[[ Exercise materials open ]]

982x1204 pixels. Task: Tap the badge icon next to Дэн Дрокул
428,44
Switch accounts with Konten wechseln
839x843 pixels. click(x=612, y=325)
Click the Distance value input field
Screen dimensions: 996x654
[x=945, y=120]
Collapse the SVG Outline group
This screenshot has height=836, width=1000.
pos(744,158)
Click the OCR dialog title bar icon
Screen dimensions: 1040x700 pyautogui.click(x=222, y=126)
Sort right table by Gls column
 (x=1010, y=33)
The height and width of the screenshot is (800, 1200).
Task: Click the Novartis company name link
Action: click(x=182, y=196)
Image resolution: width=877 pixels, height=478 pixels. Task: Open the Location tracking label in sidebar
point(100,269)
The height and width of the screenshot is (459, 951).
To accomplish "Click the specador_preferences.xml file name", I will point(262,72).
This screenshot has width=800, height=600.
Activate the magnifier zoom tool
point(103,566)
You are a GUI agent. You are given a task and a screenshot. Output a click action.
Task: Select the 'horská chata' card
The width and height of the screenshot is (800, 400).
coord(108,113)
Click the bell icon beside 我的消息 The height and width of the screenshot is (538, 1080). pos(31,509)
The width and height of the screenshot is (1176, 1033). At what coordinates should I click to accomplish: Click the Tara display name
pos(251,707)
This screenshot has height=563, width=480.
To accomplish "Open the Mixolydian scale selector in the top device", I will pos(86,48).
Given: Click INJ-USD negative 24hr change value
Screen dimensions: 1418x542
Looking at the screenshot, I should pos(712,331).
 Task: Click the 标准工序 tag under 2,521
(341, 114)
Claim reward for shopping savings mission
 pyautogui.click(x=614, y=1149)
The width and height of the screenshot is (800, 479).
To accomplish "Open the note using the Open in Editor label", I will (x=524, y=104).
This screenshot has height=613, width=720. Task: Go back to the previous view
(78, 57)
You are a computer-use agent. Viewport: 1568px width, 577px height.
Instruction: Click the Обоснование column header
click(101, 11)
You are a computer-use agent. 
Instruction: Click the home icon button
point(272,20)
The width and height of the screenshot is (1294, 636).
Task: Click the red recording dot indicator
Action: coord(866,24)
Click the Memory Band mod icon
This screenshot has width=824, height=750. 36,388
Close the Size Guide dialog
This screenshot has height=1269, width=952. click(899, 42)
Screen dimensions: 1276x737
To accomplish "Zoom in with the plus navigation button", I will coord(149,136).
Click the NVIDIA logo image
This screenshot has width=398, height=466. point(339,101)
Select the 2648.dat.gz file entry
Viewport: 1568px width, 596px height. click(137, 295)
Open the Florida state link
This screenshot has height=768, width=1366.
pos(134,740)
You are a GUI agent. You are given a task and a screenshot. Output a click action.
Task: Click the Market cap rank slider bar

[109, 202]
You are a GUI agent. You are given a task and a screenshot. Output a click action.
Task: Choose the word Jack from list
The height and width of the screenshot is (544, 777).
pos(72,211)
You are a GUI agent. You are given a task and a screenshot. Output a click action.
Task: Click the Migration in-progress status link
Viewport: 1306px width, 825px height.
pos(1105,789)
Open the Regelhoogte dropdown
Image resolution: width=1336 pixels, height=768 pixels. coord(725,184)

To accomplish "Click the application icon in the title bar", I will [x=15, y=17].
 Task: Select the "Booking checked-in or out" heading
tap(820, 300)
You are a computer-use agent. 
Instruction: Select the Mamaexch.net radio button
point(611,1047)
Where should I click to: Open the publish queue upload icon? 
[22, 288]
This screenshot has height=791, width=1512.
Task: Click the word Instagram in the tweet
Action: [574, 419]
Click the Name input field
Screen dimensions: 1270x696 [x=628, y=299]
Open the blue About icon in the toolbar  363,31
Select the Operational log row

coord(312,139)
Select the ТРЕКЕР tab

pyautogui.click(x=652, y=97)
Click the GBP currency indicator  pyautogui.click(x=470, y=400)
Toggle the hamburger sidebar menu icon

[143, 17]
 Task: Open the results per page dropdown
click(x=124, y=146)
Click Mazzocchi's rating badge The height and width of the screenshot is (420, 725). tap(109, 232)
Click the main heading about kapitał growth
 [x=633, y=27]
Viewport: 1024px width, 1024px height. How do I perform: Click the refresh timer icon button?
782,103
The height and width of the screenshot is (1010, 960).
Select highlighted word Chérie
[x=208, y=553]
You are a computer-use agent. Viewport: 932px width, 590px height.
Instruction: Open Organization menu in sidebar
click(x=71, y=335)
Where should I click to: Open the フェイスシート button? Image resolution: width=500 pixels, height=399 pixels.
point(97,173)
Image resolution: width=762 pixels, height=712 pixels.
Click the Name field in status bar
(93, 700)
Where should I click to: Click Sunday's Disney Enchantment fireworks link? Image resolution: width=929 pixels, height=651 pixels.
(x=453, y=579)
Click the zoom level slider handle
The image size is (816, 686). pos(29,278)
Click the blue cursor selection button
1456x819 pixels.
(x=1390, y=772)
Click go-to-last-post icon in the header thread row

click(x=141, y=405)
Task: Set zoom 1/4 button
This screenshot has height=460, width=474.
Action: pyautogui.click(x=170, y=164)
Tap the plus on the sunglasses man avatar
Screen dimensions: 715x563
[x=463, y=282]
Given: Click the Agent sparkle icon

[[ Exercise materials closed ]]

* **Aim of the task**
Within the records, how many lines include "computer"? The answer is the number and nothing else.

* **Answer to the exercise**
4